Before knowing the precise function of the hippocampus, "declarative" seemed a suitable name for its output, but afterwards "conceptual memory" or "abstract memory" seem better choices - "declarative" is retained as a synonym.
For the form that runs the daily affairs, the choice has gone to "episodic memory" because it is more specific than "procedural".
Together this largely automatically coincides with the intuitive distinction between conscious and unconscious: patient HM lost the capacity for storage of conceptual memory and conscious memories, but could still learn episodic or procedural or unconscious tasks.
But now we are still left with the problem: where does the memory for the episodic part of life reside? So back to its physiology: the basal ganglia.
Basal ganglia, part twoThe declarative or conceptual memory was treated before the non-declarative or episodic not because it is more important or more primitive, but because it is "pronounceable", i.e. accompanied by verbal expressions, i.e. much easier to follow when something goes wrong due to physiological damage. It is the other way around: damage to the episodical system has much more severe consequences and quickly leads to death, from which little can be learned.
But with the acquired knowledge about the declarative system and the suggestion that there is probably still some similarity, it is now possible to trace the episodic system much more easier.
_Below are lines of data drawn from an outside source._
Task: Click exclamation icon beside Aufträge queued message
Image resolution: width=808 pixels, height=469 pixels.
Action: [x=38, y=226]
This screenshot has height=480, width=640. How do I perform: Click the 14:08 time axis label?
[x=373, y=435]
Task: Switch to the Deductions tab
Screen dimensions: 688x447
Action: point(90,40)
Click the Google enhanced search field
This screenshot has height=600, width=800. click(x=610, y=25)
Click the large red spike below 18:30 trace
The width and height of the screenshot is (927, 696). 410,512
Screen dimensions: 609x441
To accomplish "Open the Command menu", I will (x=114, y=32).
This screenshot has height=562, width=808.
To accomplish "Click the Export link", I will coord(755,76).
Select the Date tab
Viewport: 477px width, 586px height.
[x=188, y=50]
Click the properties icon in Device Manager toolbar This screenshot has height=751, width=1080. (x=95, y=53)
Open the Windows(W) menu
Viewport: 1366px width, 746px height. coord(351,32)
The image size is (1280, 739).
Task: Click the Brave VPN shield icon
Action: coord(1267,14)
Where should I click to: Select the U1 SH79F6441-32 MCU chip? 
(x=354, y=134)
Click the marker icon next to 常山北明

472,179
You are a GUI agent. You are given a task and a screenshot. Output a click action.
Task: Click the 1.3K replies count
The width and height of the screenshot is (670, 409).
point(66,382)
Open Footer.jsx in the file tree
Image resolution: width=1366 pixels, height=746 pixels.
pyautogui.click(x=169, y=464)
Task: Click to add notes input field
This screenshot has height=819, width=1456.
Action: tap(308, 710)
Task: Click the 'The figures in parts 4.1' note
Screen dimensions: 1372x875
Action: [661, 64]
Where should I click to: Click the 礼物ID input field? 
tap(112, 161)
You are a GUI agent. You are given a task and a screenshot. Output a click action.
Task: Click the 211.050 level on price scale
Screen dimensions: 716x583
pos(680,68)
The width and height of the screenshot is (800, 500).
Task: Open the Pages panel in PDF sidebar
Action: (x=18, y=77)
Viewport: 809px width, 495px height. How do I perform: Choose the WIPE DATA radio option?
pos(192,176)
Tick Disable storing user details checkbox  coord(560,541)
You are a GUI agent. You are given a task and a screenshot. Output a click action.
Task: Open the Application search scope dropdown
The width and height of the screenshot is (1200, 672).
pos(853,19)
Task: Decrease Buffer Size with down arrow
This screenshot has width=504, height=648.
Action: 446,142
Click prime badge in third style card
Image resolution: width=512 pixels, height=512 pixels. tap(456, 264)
First: assume it is also a circuit with several components. Secondly, assume there is also a kind of filter to separate the important from it with lesser. Thirdly, from the fact that patient HM could still lead a fairly normal life, conclude that the episodic memory is more primitive and more essential, so that its structures are probably located closer to the brainstem. Together this shows that the answer has already been given: the system of the episodic memory is that of the basal ganglia.
So we again have a walk through them.
The logical starting point is the thalamus, the relay center between brainstem to the rest of the brain. Already mentioned is that it has a connection to the basal ganglia coming from its centromedian nucleus in its core:
So probably it relays all the sensory and related information gathered in the thalamus to the basal ganglia, more specifically: the globus pallidus interna, the innermost of the series of the basal ganglia.
Remarkably, on what goes on next, information can be found in standard literature, in a different and more isolated context. Here is an illustration representative of this story - it is a horizontal cross-section at the level of the thalamus (from here ):
This is about the right hand half of the picture, where only one interpretation makes sense: the information or control flows from inside to outside from the thalamus to internal globus pallidus to external globus pallidus to putamen. And in some of these stories one also goes beyond the realm of the emotion organs: to the claustrum (the next very thin unnamed layer) to the insula (the unnamed C-like protruding portion of the cortex).
And in this way it is often presented at academic introductions in neurology for students.
So this is the general flow, corresponding to the sequence of structures in the hippocampal complex.
The next step is to find the part that does the filtering. Remembering one argument that was used to identify the hippocampus: its tapered form, there immediately rises one candidate: the caudate nucleus.
So lets repeat our earlier illustration, that was chosen because it shows, besides the connection to the amygdala, one other thing that is frequently omitted: the series of bridges between the tail of the caudate and the putamen:
Now when thinking like a technician, you immediately associate this kind of structure with a filter that has tapping points at regular intervals.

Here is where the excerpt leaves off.